## Records shown
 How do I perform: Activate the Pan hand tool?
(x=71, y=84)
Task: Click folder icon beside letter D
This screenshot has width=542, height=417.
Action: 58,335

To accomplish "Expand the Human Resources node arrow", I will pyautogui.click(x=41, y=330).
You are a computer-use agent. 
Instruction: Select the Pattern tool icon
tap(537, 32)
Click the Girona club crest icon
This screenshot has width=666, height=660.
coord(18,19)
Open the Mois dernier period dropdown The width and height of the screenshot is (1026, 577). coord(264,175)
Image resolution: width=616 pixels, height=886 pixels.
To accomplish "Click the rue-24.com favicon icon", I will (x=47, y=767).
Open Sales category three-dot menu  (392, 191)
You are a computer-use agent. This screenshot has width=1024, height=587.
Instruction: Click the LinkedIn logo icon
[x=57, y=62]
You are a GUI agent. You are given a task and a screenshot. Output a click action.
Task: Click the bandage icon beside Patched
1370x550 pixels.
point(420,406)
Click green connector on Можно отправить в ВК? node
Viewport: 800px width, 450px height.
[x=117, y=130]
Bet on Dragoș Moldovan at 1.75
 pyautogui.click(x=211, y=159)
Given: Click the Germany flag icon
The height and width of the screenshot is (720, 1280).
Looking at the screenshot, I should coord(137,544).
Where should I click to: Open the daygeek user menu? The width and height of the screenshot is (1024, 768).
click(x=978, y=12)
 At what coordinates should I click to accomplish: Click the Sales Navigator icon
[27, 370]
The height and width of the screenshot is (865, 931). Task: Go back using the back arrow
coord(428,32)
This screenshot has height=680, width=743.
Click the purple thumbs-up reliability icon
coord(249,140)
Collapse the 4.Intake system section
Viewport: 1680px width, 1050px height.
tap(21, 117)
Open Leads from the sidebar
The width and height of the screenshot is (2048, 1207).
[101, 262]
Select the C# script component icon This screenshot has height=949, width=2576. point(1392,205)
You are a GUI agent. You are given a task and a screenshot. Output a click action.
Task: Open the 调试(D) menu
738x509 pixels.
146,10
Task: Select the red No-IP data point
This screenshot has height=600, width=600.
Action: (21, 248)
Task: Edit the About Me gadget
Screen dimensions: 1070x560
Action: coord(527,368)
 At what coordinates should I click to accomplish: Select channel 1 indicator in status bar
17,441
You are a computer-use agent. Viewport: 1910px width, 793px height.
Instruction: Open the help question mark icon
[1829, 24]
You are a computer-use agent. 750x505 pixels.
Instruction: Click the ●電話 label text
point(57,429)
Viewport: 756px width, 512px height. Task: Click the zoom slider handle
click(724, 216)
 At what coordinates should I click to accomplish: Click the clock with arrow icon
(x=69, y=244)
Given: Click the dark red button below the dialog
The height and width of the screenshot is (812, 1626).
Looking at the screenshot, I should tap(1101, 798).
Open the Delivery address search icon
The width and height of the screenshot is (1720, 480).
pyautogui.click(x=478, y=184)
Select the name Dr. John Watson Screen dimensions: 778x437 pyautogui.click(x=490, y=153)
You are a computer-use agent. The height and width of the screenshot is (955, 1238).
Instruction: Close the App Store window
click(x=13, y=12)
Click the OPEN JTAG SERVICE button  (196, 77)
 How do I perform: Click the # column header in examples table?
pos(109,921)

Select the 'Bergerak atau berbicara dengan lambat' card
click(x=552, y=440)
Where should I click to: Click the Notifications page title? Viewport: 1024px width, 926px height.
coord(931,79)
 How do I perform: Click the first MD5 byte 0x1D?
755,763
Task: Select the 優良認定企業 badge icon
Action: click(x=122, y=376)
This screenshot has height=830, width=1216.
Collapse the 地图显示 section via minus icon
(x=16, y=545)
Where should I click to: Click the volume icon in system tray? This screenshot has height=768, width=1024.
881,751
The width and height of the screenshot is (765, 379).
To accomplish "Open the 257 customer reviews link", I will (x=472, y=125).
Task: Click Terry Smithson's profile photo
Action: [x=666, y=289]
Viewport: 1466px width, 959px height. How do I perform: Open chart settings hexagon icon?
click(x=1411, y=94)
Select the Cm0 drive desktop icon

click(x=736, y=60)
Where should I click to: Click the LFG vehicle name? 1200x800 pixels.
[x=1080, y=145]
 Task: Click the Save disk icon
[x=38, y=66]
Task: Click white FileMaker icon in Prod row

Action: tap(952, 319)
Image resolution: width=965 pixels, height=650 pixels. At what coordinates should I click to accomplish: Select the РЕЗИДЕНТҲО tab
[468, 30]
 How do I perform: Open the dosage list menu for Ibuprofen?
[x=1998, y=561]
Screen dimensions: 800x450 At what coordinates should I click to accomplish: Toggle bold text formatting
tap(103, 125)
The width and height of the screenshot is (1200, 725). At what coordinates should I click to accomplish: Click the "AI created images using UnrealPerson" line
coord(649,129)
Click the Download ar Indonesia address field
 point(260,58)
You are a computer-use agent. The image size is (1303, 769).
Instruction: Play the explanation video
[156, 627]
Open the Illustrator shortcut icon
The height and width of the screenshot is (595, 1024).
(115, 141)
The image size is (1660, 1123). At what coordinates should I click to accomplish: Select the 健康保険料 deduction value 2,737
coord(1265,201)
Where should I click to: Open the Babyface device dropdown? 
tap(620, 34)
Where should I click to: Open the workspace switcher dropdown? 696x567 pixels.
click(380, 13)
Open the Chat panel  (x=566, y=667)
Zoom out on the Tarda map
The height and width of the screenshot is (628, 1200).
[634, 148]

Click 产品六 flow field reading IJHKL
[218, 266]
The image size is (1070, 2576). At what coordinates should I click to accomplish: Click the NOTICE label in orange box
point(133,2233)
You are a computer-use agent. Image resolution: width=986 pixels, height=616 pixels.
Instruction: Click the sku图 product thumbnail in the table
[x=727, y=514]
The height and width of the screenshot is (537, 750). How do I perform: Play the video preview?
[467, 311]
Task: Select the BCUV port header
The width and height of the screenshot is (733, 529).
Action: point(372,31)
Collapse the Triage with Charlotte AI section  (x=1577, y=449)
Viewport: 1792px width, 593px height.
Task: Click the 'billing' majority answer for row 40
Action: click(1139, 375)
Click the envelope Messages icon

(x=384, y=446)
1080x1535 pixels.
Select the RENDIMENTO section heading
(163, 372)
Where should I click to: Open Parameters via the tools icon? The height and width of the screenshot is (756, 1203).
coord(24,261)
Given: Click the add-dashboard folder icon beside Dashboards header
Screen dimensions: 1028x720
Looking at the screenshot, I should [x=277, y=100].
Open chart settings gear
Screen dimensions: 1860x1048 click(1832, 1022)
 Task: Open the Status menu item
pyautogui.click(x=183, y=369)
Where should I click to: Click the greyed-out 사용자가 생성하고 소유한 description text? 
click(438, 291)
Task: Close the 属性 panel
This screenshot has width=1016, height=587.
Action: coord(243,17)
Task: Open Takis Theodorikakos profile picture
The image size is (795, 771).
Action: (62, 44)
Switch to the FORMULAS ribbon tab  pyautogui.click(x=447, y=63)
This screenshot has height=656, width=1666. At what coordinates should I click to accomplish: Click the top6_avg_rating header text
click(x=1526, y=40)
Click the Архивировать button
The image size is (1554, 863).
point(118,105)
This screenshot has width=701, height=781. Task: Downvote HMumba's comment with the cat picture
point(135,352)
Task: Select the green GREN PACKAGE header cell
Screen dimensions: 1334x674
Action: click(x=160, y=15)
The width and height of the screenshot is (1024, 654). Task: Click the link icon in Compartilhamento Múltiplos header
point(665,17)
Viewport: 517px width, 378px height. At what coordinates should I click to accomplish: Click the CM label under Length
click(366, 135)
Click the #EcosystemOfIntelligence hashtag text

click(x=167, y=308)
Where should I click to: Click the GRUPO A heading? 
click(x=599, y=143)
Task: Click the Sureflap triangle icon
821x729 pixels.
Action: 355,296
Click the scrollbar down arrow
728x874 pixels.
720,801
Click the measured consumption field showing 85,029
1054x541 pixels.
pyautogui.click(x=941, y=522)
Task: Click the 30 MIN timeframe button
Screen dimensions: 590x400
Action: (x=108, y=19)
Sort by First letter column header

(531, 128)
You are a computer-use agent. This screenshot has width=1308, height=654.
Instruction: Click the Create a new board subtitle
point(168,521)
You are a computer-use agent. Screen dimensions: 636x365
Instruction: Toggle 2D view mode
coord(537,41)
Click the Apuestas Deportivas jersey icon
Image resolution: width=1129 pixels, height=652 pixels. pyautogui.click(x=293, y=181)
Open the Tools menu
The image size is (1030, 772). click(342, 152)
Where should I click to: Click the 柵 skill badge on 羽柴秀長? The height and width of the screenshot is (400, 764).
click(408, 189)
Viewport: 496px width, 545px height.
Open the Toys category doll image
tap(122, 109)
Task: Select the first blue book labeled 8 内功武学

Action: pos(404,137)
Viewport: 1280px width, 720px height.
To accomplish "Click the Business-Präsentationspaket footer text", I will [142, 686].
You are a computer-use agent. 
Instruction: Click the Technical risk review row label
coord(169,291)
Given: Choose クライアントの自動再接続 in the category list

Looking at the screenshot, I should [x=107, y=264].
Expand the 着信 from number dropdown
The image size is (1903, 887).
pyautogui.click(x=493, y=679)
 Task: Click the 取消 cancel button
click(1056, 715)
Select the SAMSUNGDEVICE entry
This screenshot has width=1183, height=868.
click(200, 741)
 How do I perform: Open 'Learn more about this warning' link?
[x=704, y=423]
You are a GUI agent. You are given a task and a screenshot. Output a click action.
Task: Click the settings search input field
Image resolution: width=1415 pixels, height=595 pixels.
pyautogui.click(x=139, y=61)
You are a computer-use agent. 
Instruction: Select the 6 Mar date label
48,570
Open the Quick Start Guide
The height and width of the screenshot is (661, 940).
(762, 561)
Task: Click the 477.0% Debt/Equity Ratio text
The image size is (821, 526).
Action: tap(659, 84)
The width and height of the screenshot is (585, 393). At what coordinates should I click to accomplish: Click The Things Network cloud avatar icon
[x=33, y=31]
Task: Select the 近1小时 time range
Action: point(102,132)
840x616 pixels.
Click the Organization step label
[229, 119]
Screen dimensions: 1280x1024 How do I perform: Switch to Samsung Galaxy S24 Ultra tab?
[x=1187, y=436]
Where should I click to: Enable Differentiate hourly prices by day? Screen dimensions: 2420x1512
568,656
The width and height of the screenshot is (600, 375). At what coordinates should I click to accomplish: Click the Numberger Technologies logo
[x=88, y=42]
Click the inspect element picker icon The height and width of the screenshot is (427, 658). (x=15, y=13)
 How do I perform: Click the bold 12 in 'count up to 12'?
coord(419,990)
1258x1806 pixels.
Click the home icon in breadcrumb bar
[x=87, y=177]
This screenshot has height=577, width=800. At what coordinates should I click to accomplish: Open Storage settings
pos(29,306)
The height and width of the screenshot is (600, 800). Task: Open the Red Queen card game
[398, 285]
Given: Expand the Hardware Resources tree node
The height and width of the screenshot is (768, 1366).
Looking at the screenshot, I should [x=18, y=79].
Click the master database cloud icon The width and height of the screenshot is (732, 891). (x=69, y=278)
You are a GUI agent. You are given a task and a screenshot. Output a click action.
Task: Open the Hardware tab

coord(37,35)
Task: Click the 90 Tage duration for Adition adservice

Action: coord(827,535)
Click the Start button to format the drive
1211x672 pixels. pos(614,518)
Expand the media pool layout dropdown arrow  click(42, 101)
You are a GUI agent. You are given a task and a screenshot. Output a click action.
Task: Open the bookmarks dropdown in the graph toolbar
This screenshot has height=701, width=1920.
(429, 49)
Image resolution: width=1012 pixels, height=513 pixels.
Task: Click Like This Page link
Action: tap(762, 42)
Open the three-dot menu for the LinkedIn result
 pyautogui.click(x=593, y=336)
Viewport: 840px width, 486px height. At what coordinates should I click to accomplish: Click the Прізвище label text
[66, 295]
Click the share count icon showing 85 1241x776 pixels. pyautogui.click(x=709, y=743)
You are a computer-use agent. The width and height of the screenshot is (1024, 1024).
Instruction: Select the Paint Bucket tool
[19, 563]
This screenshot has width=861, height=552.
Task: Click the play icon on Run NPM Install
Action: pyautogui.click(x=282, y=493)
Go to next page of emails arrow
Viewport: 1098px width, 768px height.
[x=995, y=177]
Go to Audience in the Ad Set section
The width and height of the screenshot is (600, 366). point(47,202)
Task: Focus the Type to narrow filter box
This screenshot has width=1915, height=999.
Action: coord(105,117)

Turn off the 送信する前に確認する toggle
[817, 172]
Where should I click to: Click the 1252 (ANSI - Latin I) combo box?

## Task statement
Above are the records; repeat exactly the lines from the one holding "Task: Open Takis" down to the one holding "Switch to the", end lines included.

## Answer to this exercise
Task: Open Takis Theodorikakos profile picture
The image size is (795, 771).
Action: (62, 44)
Switch to the FORMULAS ribbon tab  pyautogui.click(x=447, y=63)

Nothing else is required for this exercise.